Like many young players coming into the NFL, Detroit Lions cornerback Jeff Okudah has goals he wants to accomplish, both on and off the field.
Now going into his second season, Okudah has gained a unique perspective in a relatively short time in the NFL. He knows he can make a huge impact off the field. In addition to the success he wants to accomplish on the football field, both individually and for the Lions organization, Okudah would like to be named a Walter Payton Man of the Year one day.
It's not often we hear young players have that goal in mind so early in their career.
Okudah, the No. 3 overall pick in last year's NFL Draft, has stayed in Detroit this offseason to rehab from the core muscle surgery he had in mid-December. While here rehabbing, he's started to find his voice in the community with some of the charitable work he's become involved with.
"I know that growing up seeing an athlete come talk to me, the athlete never probably realized it, but it did so much to inspire me and push me and gave me extra motivation," Okudah told detroitlions.com.

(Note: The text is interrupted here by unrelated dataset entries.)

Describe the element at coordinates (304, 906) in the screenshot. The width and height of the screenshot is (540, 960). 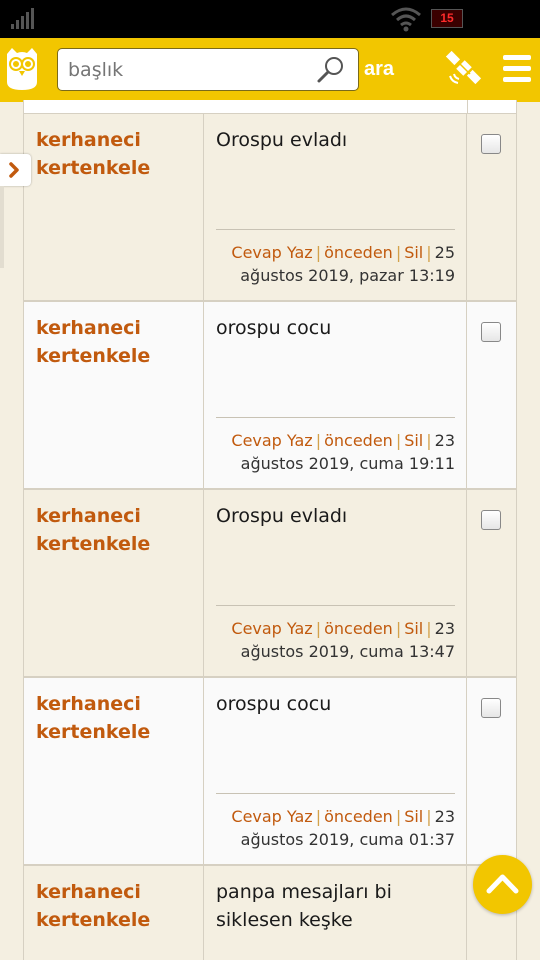
I see `message-text: panpa mesajları bi siklesen keşke` at that location.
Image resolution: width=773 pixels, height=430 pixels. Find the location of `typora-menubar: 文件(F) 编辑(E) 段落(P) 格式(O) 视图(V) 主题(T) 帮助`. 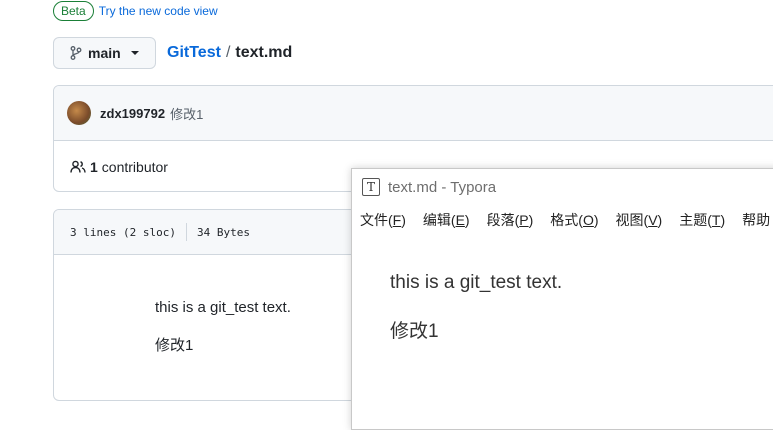

typora-menubar: 文件(F) 编辑(E) 段落(P) 格式(O) 视图(V) 主题(T) 帮助 is located at coordinates (562, 220).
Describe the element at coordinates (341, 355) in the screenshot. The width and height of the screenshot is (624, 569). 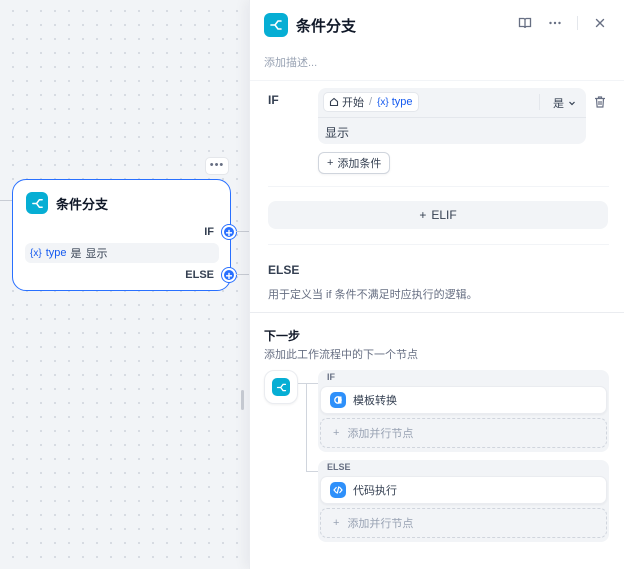
I see `next-step-description: 添加此工作流程中的下一个节点` at that location.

"So I figure the more people I can see and really interact and get to know them, that's just more inspiration. People have all the trials and tribulations right now. With COVID going on it's even tougher. Giving kids the extra motivation, especially in the Detroit area, there's no telling how many lives you can touch. Hopefully, they then pay that forward and touch other lives."
View photos of the Detroit Lions coaching staffing visiting Ford Field together for the first time March 10, 2021.
Okudah recently donated more than $20K worth of headphones to Jackson Middle School in Grand Prairie, Texas, and he also sent a second shipment of headphones to Kids Kicking Cancer.
Okudah made a personal visit to the Boys and Girls Club of Southeast Michigan last month. That trip really jump started his passion to continue to work with kids.
"That was really important to me because that was the first time since I've been in Detroit that I've been able to go out into the community and just get a firsthand experience of listening to these kids, sitting down with them, playing football, and it was really reminiscent of me growing up," Okudah said.
"It just did something to my heart that's hard to describe. It kind of put a hunger in me to do more. People need the help. If you have the means to do it, then it's kind of – you have an obligation as a human to do it."
Okudah wanted to find ways he could help the community he was drafted into. He had a pretty good resource to lean on in fellow Ohio State alum and new Lions special assistant Chris Spielman, a Lions Legend on the field, and someone who's had a huge impact in the community.
Okudah said Spielman echoed his commitment to the importance of community service.
"Eventually, our lives transition from being a taker to being a giver," Okudah said. "With that being said, I kind of just challenged him to 'Let's just find ways to serve the Detroit area.' And with us having a natural connection to Ohio State, it was easy to hit him up and find things to just benefit the community. A little can go a long way. A lot can go an even longer way."
Okudah said Spielman's energy is going to be inspirational to a lot of people within the Lions organization.
Earlier this year Okudah was one of the highest donators to the GoFundMe for Ariel, the young girl injured in the Britt Reid car accident before the Super Bowl. Okudah had no previous connection to Ariel.
"Let me put some hands on deck and see how I can help," Okudah said of what prompted him to get involved. "Maybe I can inspire some other teammates and other NFL guys or someone else to maybe donate too and we can put some light on that situation no little girl should have to go through."
View photos of the Detroit Lions coaching staffing touring The Henry Ford in Dearborn, Mich. March 10, 2021.
So what does the future hold for Okudah as he looks to become a bigger part of the Detroit community?
Okudah's mother, Marie, battled cancer for most his life, and lost that battle in 2017. Okudah said he would like to set up a scholarship in her name one day. He also wants to help kids with parents who are suffering from a terminal illness. It's something that is very close to his heart.
"I kind of want to help them know that there's someone that's been through that with them and kind of just give them some reassurance that everything will be alright," he said.
As for his performance on the football field, Okudah said his rehab is going great and he's expecting to be a full participant in offseason training. The focus on football will ramp up in the coming weeks, but Okudah plans to continue to find ways he can impact the Detroit community that has become his new home.
"It's really important for me to make sure that no matter what, I'm informed so that I can make the best donation possible," he said. "Do the best thing that can best benefit this community."